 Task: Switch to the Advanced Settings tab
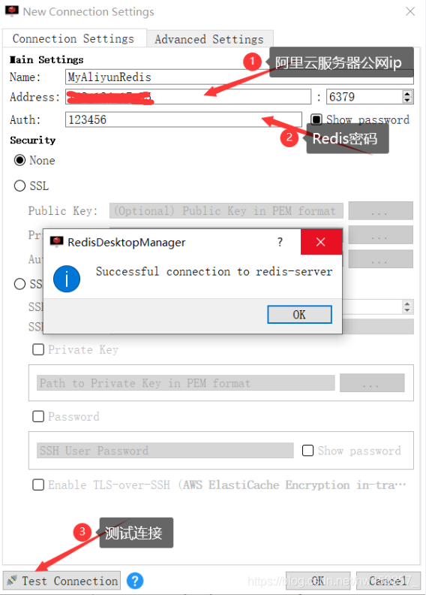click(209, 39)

...

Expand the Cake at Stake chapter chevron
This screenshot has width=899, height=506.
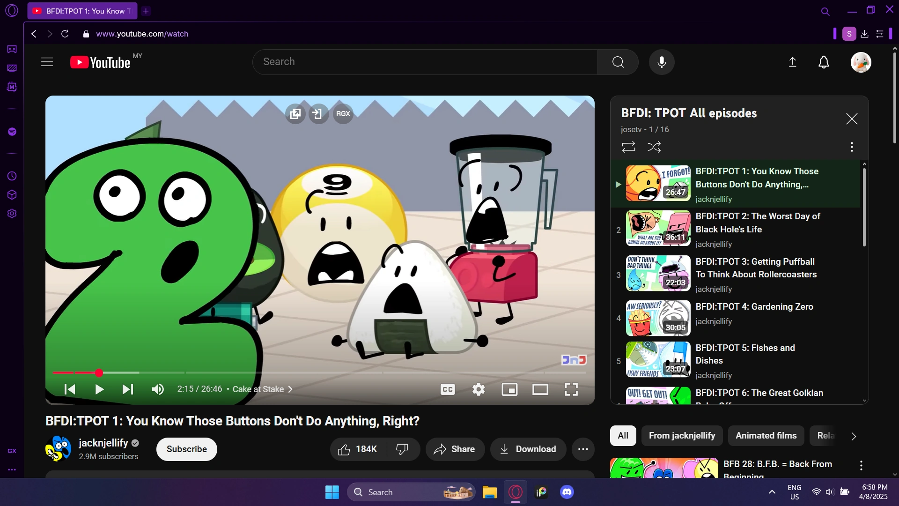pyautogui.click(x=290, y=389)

Your objective: Offset every coordinate in the answers by 124 and give the items again, requests included, starting with the line with "Expand the Cake at Stake chapter chevron" and going on through the line with "pyautogui.click(x=290, y=389)". Leave the pictures out of your answer.

Exercise solution:
Expand the Cake at Stake chapter chevron
This screenshot has width=899, height=506.
pyautogui.click(x=414, y=513)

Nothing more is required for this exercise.